• EXERCISE: Where a line of the entries holds the string "will", copy that line.

• SOURCE MATERIAL:
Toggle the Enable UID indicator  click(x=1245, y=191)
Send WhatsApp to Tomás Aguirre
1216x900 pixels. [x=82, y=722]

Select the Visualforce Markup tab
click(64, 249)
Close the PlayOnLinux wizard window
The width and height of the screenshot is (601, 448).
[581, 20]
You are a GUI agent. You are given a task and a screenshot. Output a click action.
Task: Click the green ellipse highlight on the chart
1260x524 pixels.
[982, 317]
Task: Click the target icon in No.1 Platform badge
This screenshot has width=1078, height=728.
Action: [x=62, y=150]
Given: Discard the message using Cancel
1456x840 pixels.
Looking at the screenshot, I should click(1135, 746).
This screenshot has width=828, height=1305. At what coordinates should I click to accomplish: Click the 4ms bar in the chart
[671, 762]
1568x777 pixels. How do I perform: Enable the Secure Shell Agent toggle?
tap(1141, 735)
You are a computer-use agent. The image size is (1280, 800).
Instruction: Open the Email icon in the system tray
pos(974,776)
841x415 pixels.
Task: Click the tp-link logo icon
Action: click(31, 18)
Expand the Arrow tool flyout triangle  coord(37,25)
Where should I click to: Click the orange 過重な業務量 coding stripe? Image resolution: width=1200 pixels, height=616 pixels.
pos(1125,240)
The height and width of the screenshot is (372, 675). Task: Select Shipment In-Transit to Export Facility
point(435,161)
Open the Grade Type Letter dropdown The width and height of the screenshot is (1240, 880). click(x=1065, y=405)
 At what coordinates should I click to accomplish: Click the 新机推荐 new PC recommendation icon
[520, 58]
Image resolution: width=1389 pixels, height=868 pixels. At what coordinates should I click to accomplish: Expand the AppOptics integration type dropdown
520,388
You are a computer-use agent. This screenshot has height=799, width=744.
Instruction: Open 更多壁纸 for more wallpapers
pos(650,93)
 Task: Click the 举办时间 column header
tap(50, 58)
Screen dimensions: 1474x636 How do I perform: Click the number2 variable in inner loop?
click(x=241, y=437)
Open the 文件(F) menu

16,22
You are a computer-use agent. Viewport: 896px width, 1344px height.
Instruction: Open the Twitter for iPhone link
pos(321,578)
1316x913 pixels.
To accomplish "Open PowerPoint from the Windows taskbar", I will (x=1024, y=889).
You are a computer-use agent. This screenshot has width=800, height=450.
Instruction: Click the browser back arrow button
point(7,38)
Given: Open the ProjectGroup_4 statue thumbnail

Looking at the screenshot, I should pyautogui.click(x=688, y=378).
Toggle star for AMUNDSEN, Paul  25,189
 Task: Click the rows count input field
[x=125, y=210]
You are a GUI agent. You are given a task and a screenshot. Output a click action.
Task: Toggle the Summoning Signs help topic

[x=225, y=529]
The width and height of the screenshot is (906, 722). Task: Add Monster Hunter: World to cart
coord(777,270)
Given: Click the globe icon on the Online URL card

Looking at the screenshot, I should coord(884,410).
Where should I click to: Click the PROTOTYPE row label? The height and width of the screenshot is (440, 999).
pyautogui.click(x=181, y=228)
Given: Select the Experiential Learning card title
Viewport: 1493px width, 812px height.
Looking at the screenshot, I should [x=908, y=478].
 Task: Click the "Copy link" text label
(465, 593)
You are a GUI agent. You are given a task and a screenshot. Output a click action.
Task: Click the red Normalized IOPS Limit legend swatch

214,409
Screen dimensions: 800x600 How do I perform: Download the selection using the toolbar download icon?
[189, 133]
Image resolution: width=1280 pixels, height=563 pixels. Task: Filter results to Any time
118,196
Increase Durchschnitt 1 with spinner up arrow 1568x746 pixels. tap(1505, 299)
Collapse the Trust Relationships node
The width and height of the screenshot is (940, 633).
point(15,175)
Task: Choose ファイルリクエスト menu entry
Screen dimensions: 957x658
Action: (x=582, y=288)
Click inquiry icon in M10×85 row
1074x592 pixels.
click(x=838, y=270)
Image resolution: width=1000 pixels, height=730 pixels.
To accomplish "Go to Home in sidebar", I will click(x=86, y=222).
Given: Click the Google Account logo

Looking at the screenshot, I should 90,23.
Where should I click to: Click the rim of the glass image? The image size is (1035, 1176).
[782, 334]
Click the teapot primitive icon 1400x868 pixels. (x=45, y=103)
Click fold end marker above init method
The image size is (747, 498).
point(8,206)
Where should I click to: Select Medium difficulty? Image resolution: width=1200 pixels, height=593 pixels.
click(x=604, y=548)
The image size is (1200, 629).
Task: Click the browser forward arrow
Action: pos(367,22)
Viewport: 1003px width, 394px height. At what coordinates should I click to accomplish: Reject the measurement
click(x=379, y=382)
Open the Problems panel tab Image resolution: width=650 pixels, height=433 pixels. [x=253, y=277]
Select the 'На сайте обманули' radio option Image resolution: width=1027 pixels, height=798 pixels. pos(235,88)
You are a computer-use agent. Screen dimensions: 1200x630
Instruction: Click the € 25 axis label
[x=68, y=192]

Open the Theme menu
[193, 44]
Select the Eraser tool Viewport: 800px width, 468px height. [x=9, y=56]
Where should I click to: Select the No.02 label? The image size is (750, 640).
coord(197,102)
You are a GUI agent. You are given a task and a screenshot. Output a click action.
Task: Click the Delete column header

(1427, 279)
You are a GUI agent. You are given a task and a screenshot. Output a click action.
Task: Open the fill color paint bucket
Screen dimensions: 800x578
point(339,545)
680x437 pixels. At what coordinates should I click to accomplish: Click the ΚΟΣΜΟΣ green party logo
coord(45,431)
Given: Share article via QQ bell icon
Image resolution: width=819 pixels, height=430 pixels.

• RESPONSE FOR THIS EXERCISE:
To accomplish "Open PowerPoint from the Windows taskbar", I will (x=1024, y=889).
To accomplish "Go to Home in sidebar", I will click(x=86, y=222).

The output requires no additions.